Coup de gueule

Coup de gueule

 

Voilà trois romans consécutifs dans ma pile de lecture qui utilisent le même procédé narratif introduit par Dos Passos, et merveilleusement utilisé par John Brunner dans Tous à Zanzibar, des récits intercalés et imbriqués, avec une convergence plus ou moins apocalyptique. Avec en prime des flashbacks, en particulier sur tout le passé d’un personnage que, dans un roman antérieur, une première partie ou un prologue aurait présenté. Un excellent procédé au demeurant, quand il permet de construire l’histoire et son approfondissement, mais qui, employé à tort et à travers, remplace le pourquoi de l’histoire par la recherche du comment et transforme la lecture en jeu de piste à la Bourrel au lieu de réflexion sur le thème réel...

 

Une fois sur quatre (évaluation à la louche, peut-être excessive puisque l’échantillon ne comporte qu’un exemple ancien, celui de Brunner), la construction « convergente » permet l’accumulation progressive des données du problème que le roman veut mettre en avant. La plupart du temps, il s’agit seulement d’un procédé non seulement gratuit, mais nocif, qui remplace la construction réelle du problème. C’est la sensation que m’ont laissée ces trois romans que je ne dénoncerai pas ici. Je me suis fait tourner en bourrique, promener autour de l’histoire, là où la construction ancienne, quasi-linéaire, m’aurait permis de me concentrer sur le sujet du roman.

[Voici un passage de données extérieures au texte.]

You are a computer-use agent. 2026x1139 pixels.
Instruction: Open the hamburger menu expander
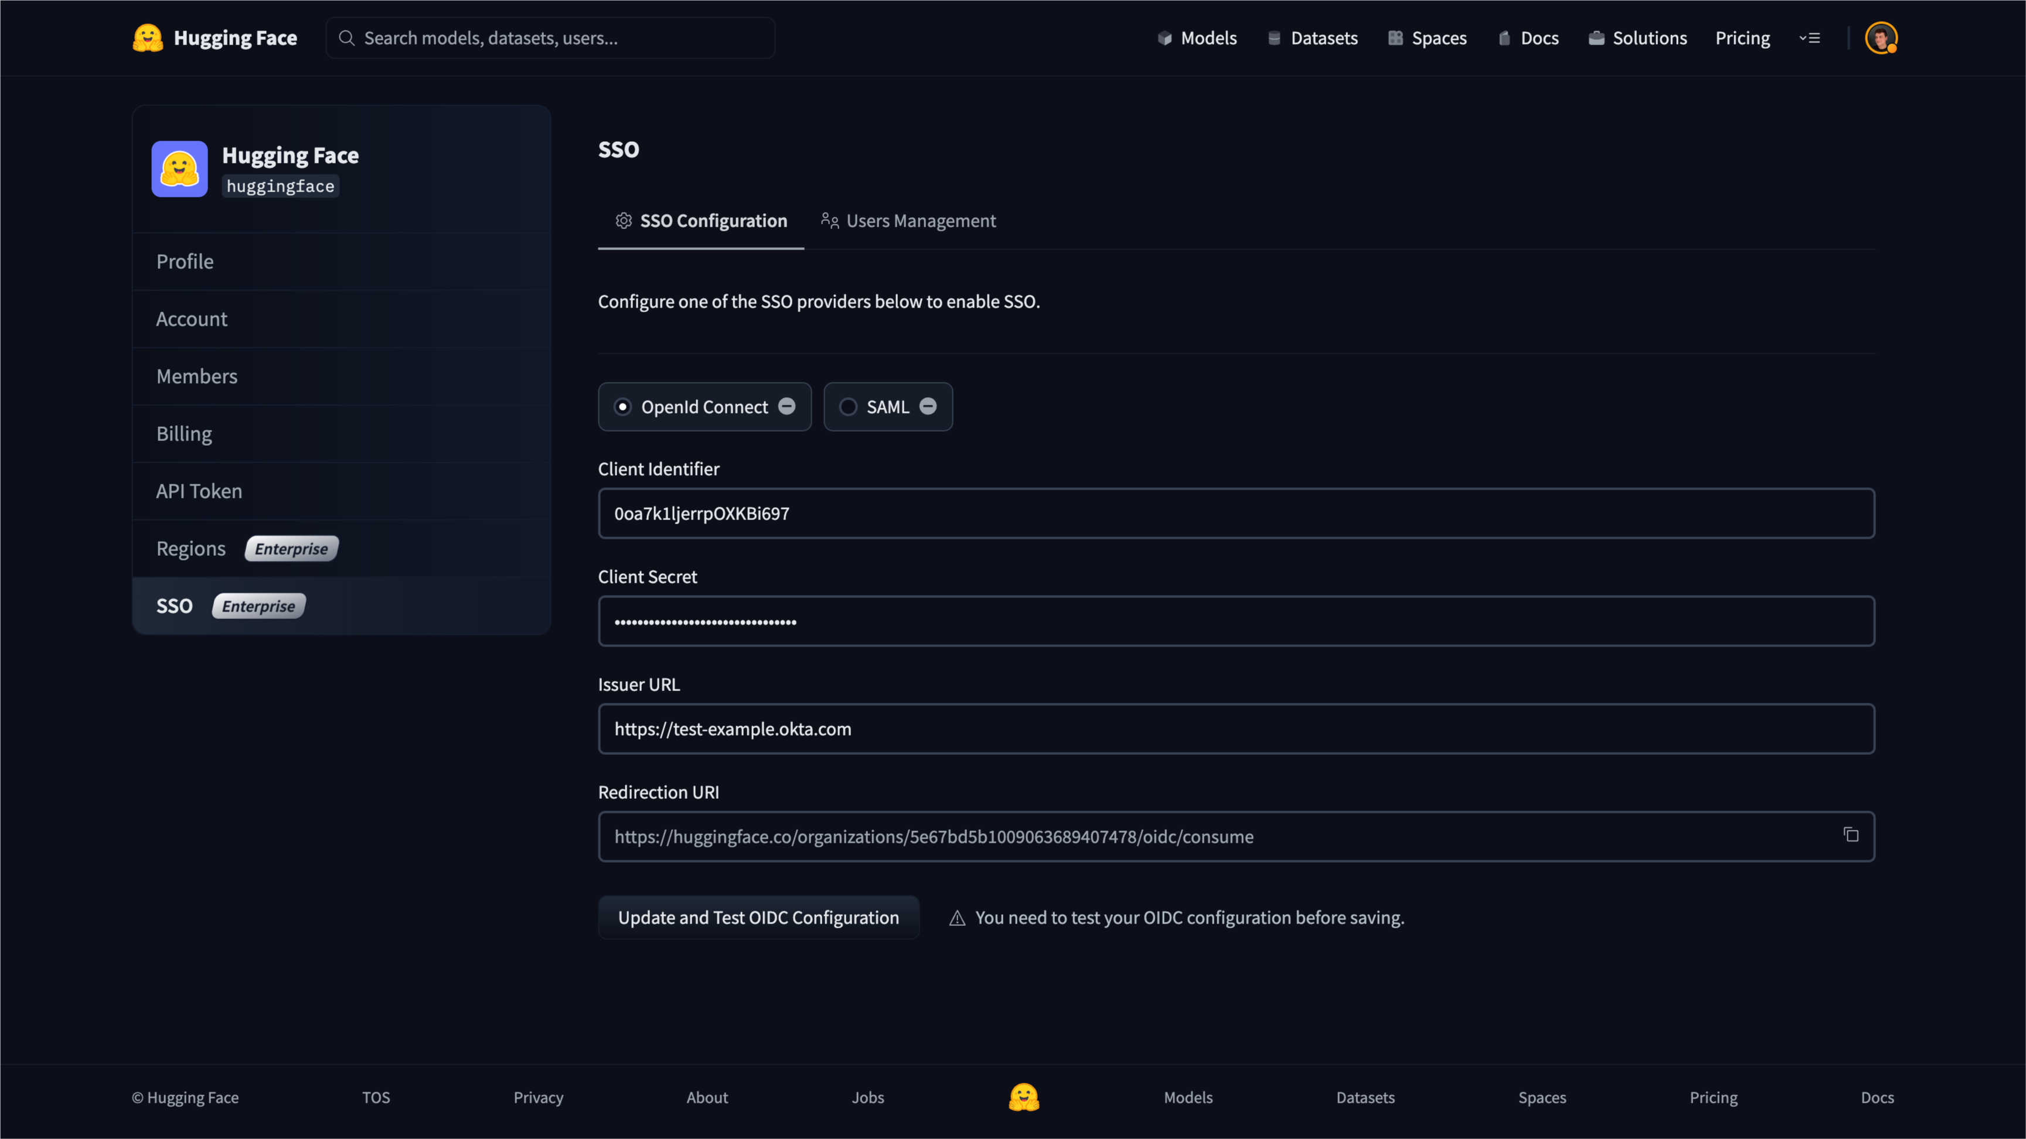tap(1811, 36)
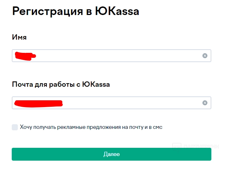237x171 pixels.
Task: Click the 'Имя' field label
Action: coord(20,37)
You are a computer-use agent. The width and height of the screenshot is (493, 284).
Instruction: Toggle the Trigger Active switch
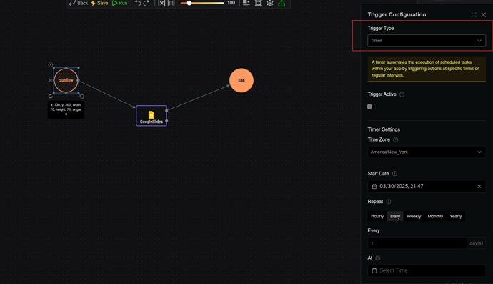pos(371,107)
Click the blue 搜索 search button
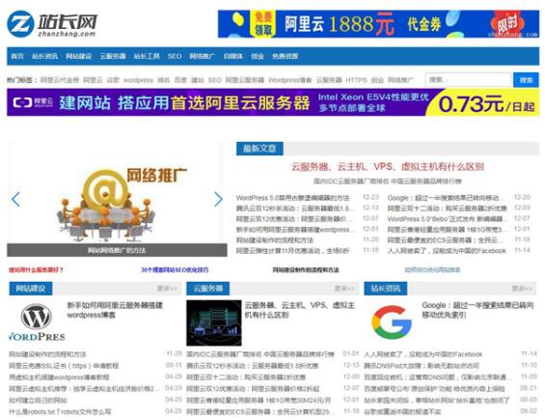545x420 pixels. click(x=527, y=80)
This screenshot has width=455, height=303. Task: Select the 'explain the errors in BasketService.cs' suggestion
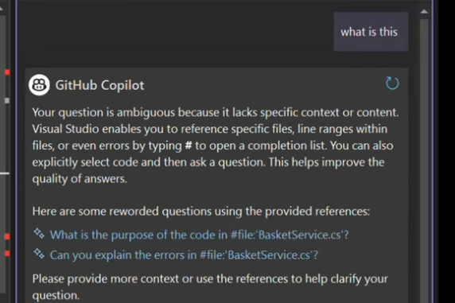click(x=184, y=254)
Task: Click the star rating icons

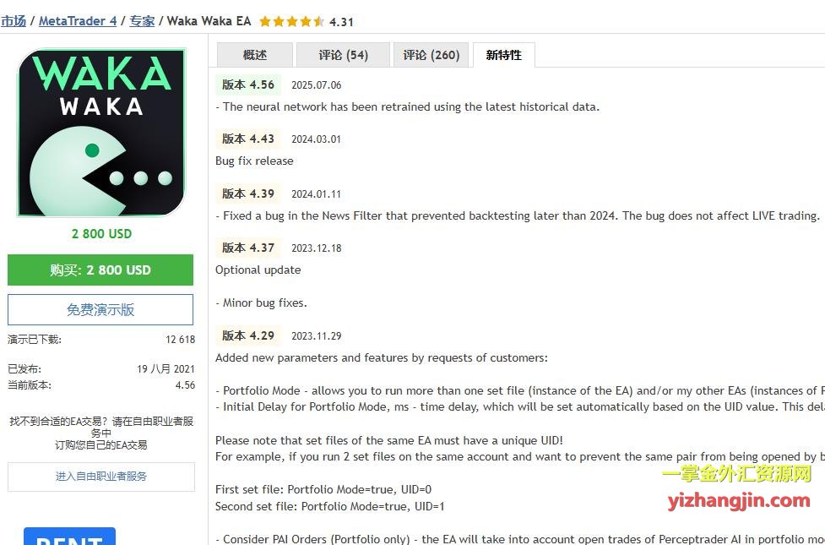Action: (x=291, y=22)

Et ce procédé passe apparemment pour un signe de modernité du roman... À tel point que certains lecteurs l’attendent, le réclament et refusent de se contenter d’une intrigue « linéaire » même construite et solide.

Pas que ce ne soit pas utile, quand le roman, comme le quatrième consécutif à l’employer – je dirais même suremployer, hélas, la présentation non chronologique des épisodes étant plus gênante qu’utile – les procédés (Lune du loup, de Ian McDonald) visent, essentiellement, à amener le lecteur à découvrir, pierre après pierre, une mosaïque ­– histoire d’oublier que cette mosaïque est en elle-même le but, pas le moyen, du roman. Parce que, en fin de compte, il y a des romans autocentrés, qui veulent, seulement, réaliser et être un chef-d’œuvre. C’est, apparemment, le but d’une partie de la littérature et la branche SF possède une intersection avec cette partie.

De là à ne pas regretter les romans qui se veulent réflexion sur le monde, l’un des objectifs de la fiction spéculative... Ce n’est pas l’existence de ces romans qui me dérange, je serais heureux d’en lire un de temps à autres : c’est leur généralisation, le « quatre de suite ». Qui fait que même le meilleur des quatre romans, le dernier, n’est plus agréable à lire.

Est-il aussi besoin de dire que cette construction est, en fait, bien plus difficile que la construction d’un roman linéaire et que les incohérences, même moins évidentes, y deviennent encore plus graves ? Une fois repérée, la moindre d’entre elles tue toute la mosaïque. De là mon incapacité à recenser certains des romans non cités. Et le présent coup de gueule.